Brown and Dilke walked with me & back from the Christmas pantomime.
— LJK, I: p. 193This sentence, which directly precedes Keats's description of his negative capability epiphany, has been often overlooked by Keats scholars. Most notably, Walter Jackson Bate's touchstone ‘Negative Capability’ chapter in his John Keats biography (1963) only briefly mentions Keats's walk back from the Christmas pantomime before quoting and closely scrutinizing the ‘famous sentences’ from Keats's letter. Li Ou's Keats and Negative Capability (2009)—the only twentieth-first-century monograph devoted solely to Keats's concept—does not include this Christmas pantomime sentence in her opening block quotation from Keats's letter, which presents the ‘idea itself’ and serves as the ‘basic reference point of the ensuing discussion’. Harry Beaudry—one of the few scholars who has commented on Keats's pantomime viewing—belittles that particular Christmas pantomime in The English Theatre and John Keats (1973) and offers a bemused explanation of why Keats would precede his negative capability remarks with a sentence about pantomime:
it is a most incongruous circumstance that following this innocuous bit of stage fare Keats and Dilke should become involved in a serious discussion of Shakespeare's ‘negative capability’. One can only reflect that Keats's imagination worked in startling paradoxes at times and could make poetic sense out of incongruity.
Far from an ‘incongruous circumstance’ of Keats ‘at times’ exercising the extremity of his ‘poetic sense’, I argue that pantomime's presence in a ‘serious discussion of Shakespeare’ reveals a fundamental aspect of Keats's negative capability that has yet to be explored. Moreover, Beaudry's disparaging remarks about pantomime implicitly uphold a general critical consensus, reified fortyfive years later in Li's book, that Keats's negative capability should be regarded as a highly serious philosophical endeavor that leans toward a tragic poetic vision. As a result of this longstanding perception, critical definitions of negative capability have not entertained how pantomime—the most popular form of Regency theater—influenced Keats's thinking about his poetic identity and poetics.

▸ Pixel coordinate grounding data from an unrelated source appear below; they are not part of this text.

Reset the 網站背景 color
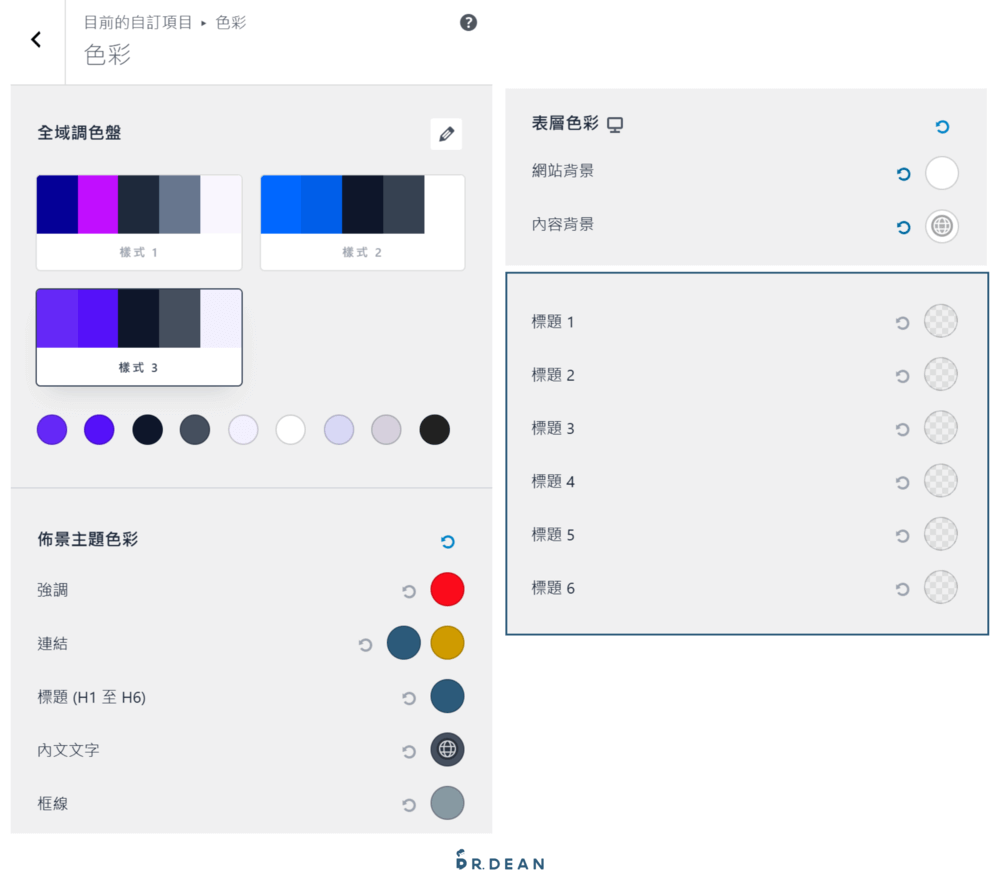 click(903, 173)

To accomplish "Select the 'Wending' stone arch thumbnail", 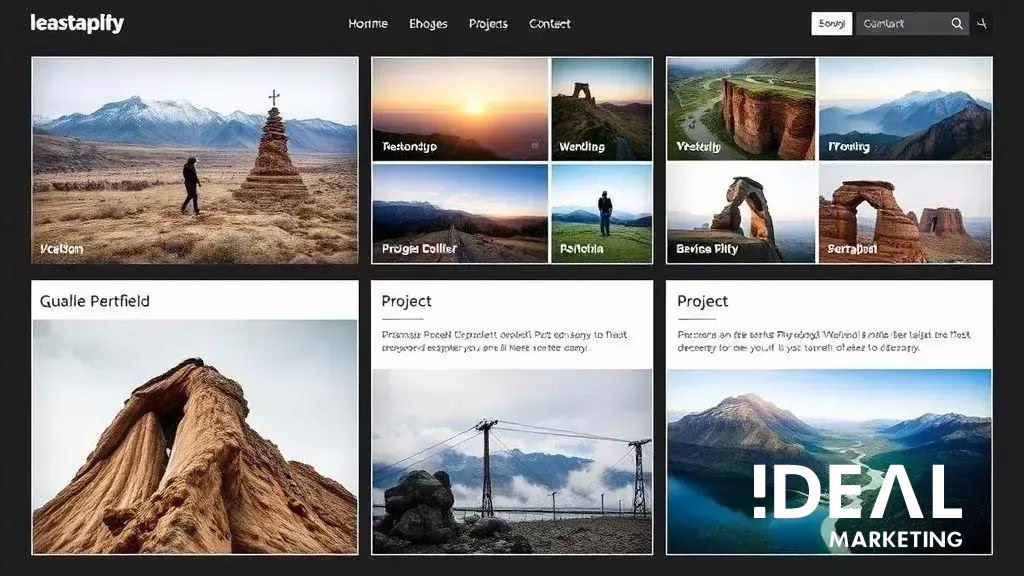I will (601, 108).
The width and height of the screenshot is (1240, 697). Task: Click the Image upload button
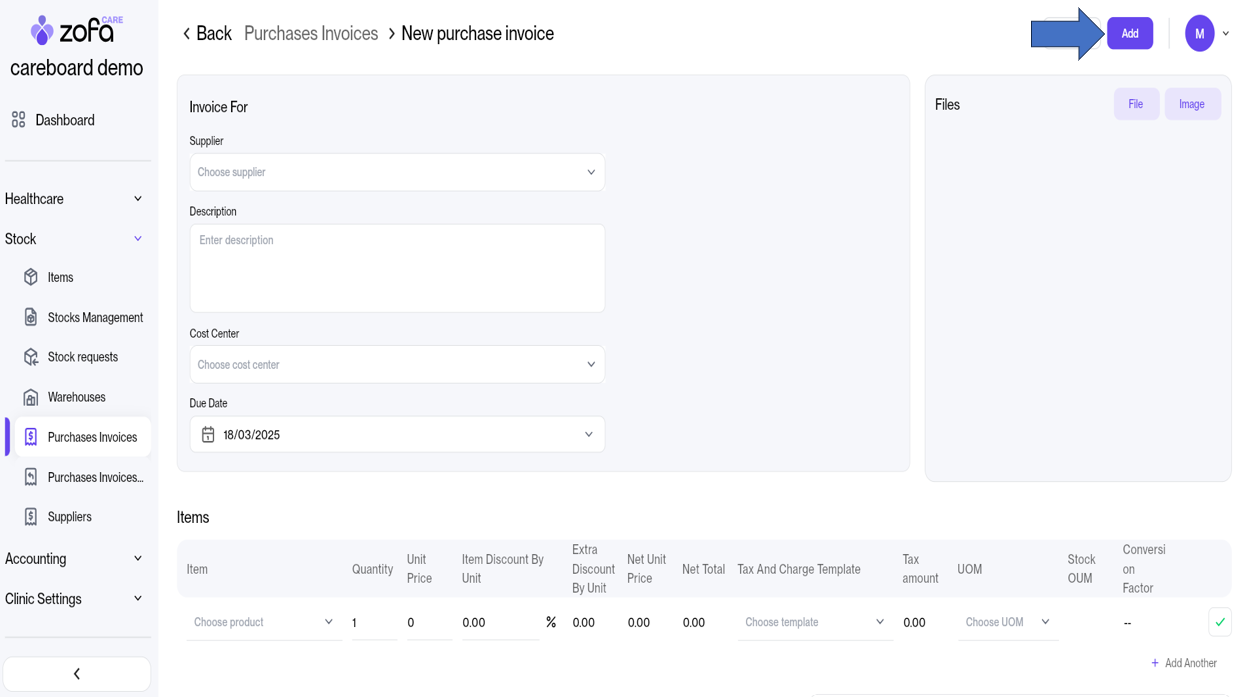tap(1191, 104)
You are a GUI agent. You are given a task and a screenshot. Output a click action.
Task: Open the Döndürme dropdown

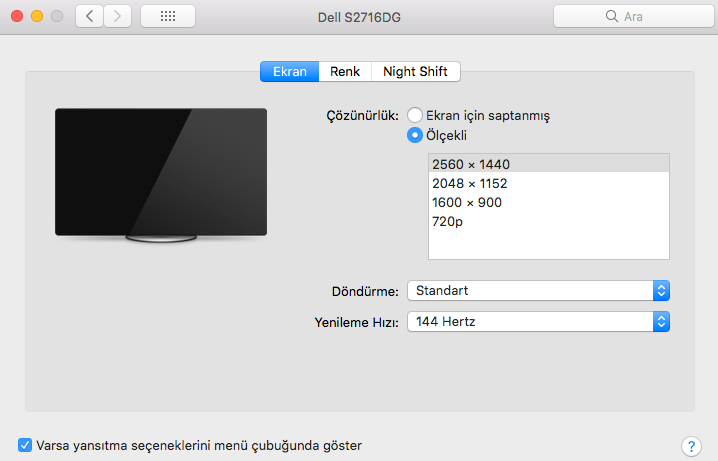pos(538,290)
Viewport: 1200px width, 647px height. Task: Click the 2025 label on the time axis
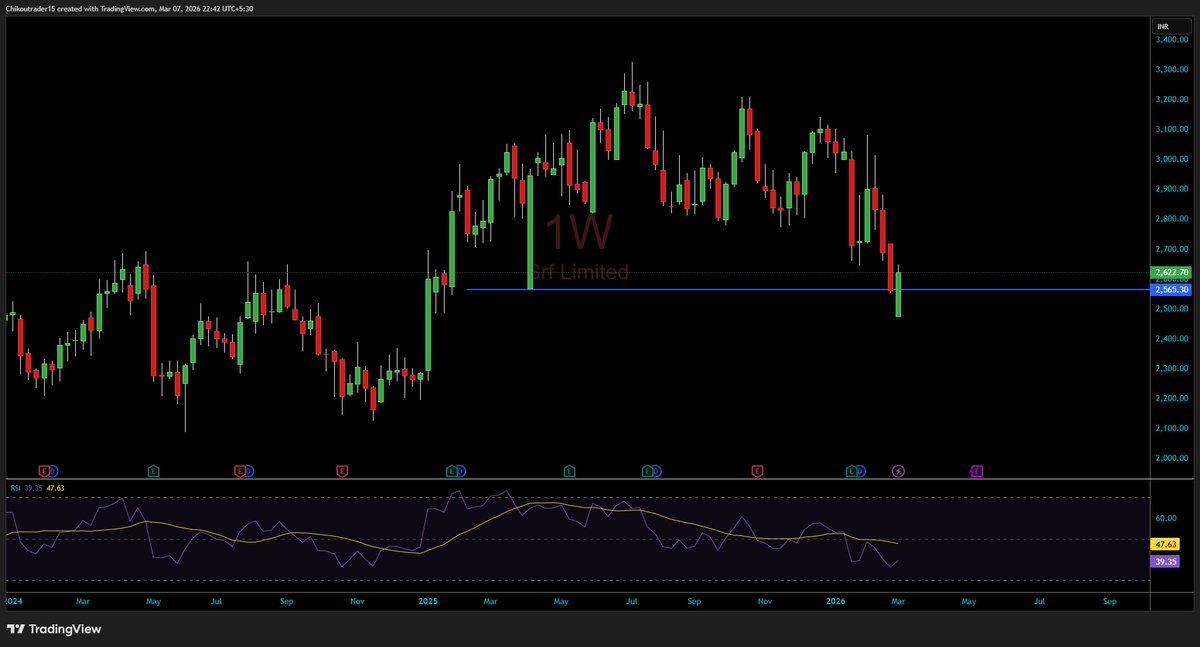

Spotlighting pantomime's significant role in Keats's concept reveals how negative capability involves playfulness, satire, bodily performance, and popular culture.
The pantomime Keats saw that December 1817 night was Drury Lane’s Harlequin's Vision; Or, The Feast of the Statue (also billed as Harlequin Libertine). In his book Satire and Romanticism (2000), Steven Jones notes that Keats's thinking about negative capability might be connected meaningfully with his experience watching that pantomime.